Converting YAML to reStructuredText is essential for teams that maintain Sphinx-based documentation alongside configuration-driven infrastructure. When your project uses YAML for Kubernetes manifests, Ansible playbooks, or application configuration, converting that data to RST allows you to embed configuration references directly into your Sphinx documentation with proper headings, tables, cross-references, and code blocks.
Python projects hosted on Read the Docs particularly benefit from this conversion. Rather than manually transcribing configuration examples into documentation, you can convert YAML configuration files to RST and include them in your Sphinx toctree. The converter maps YAML keys to underline-decorated RST headings, sequences to bullet lists, and nested mappings to structured RST tables, producing documentation-ready output.
Technical writers documenting APIs and infrastructure also use this conversion to generate reference pages from YAML specifications. An OpenAPI/Swagger YAML file can be converted to RST to create human-readable API documentation. Ansible role variable definitions in YAML become structured RST pages that describe each variable's purpose, type, and default value, suitable for inclusion in project wikis and developer portals.
The conversion is also valuable for projects migrating documentation systems.
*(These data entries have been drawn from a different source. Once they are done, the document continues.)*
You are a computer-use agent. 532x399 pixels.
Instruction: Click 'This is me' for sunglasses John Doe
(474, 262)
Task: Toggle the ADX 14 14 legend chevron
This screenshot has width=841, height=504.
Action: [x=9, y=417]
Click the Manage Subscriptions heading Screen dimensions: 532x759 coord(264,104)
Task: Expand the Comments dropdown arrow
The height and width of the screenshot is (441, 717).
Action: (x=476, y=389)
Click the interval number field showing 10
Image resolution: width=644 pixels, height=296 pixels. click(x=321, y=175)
Teams moving from wiki-based documentation to Sphinx-powered sites can convert their YAML-based configuration references to RST, then build them into a searchable, cross-referenced documentation site. The RST output includes proper heading hierarchy, code block directives for YAML examples, and list-table structures that Sphinx processes into professional HTML and PDF documentation.
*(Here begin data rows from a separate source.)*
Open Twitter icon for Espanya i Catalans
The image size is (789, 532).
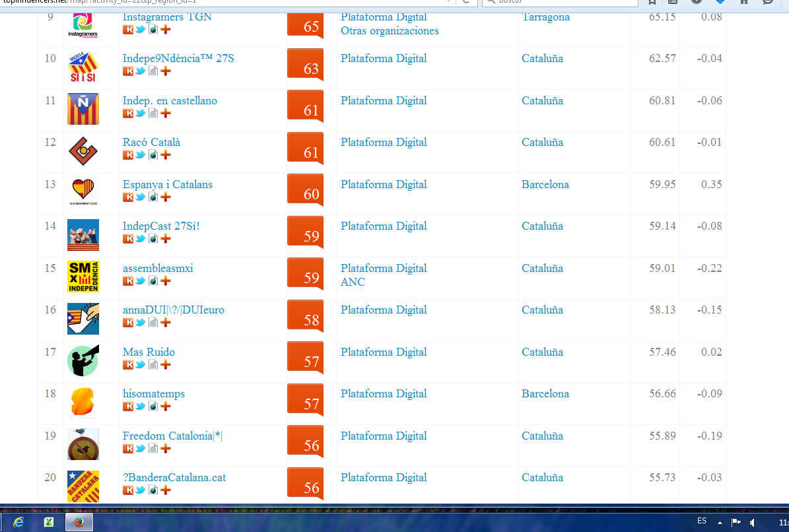point(141,197)
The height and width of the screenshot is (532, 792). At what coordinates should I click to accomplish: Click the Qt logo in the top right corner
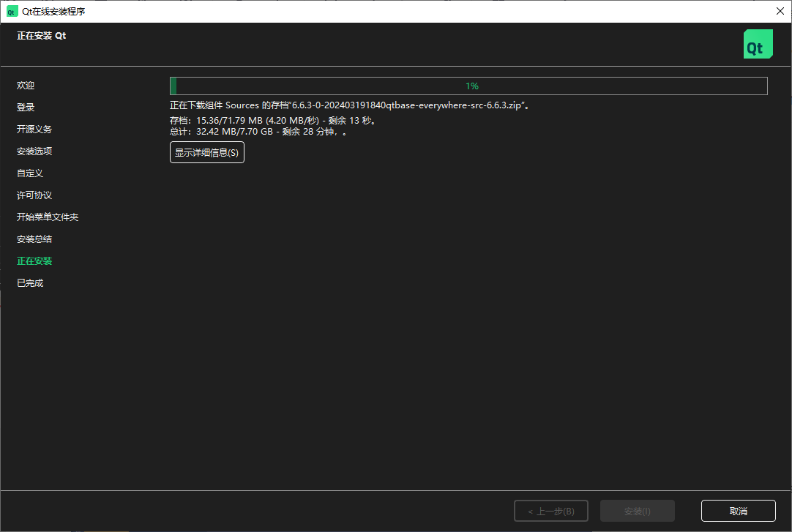758,43
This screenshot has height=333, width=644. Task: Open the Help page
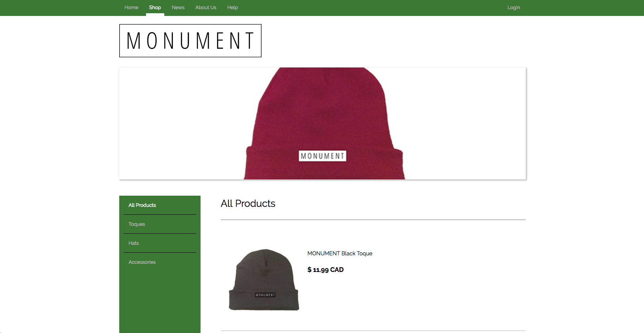[x=232, y=7]
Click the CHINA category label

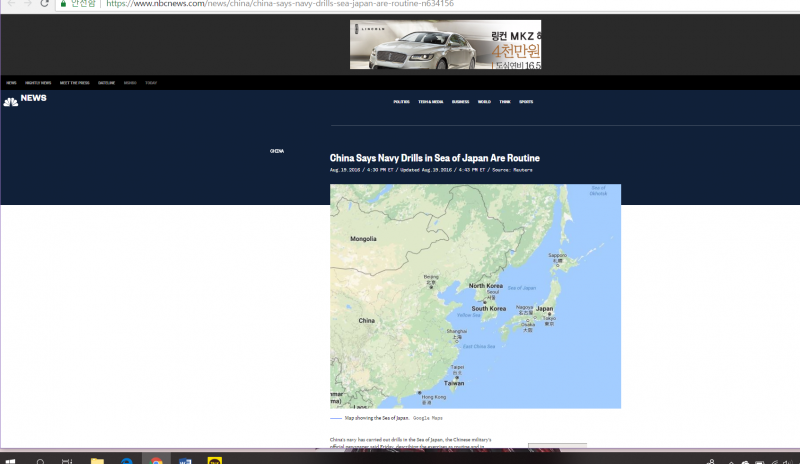tap(277, 151)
Key Benefits of Converting YAML to RST:
- Sphinx Integration: Generated RST files work directly in Sphinx documentation projects
- Read the Docs: Publish YAML configuration as searchable online documentation
- Cross-References: RST supports labels and references for linking between sections
- Table Generation: Key-value pairs render as formatted RST tables
- Code Blocks: YAML examples embed as syntax-highlighted code blocks in RST
- Multi-Format Output: RST exports to HTML, PDF, EPUB, and man pages via Sphinx
- Autodoc Compatibility: Generated RST integrates with Sphinx autodoc for comprehensive docs
Whether you are building Sphinx documentation for a Python project, generating configuration reference pages for Read the Docs, or creating technical manuals from infrastructure specifications, YAML to RST conversion provides a direct path from structured data to professional documentation. The generated RST integrates seamlessly with Sphinx themes, extensions, and the broader Python documentation ecosystem.
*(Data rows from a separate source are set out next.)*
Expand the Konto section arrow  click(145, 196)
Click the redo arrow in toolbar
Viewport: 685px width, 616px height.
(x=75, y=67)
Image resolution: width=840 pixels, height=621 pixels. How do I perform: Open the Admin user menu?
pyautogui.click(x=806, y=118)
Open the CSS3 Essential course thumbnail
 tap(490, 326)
Practical Examples of YAML to RST Conversion
Example 1: Ansible Role Documentation
An Ansible role's defaults/main.yml containing variable definitions converts into an RST reference page. Each variable becomes a definition list entry with the variable name, default value, and type information presented in a structured format. This RST file integrates directly into a Sphinx-based project documentation, providing auto-generated variable reference pages for Ansible Galaxy roles.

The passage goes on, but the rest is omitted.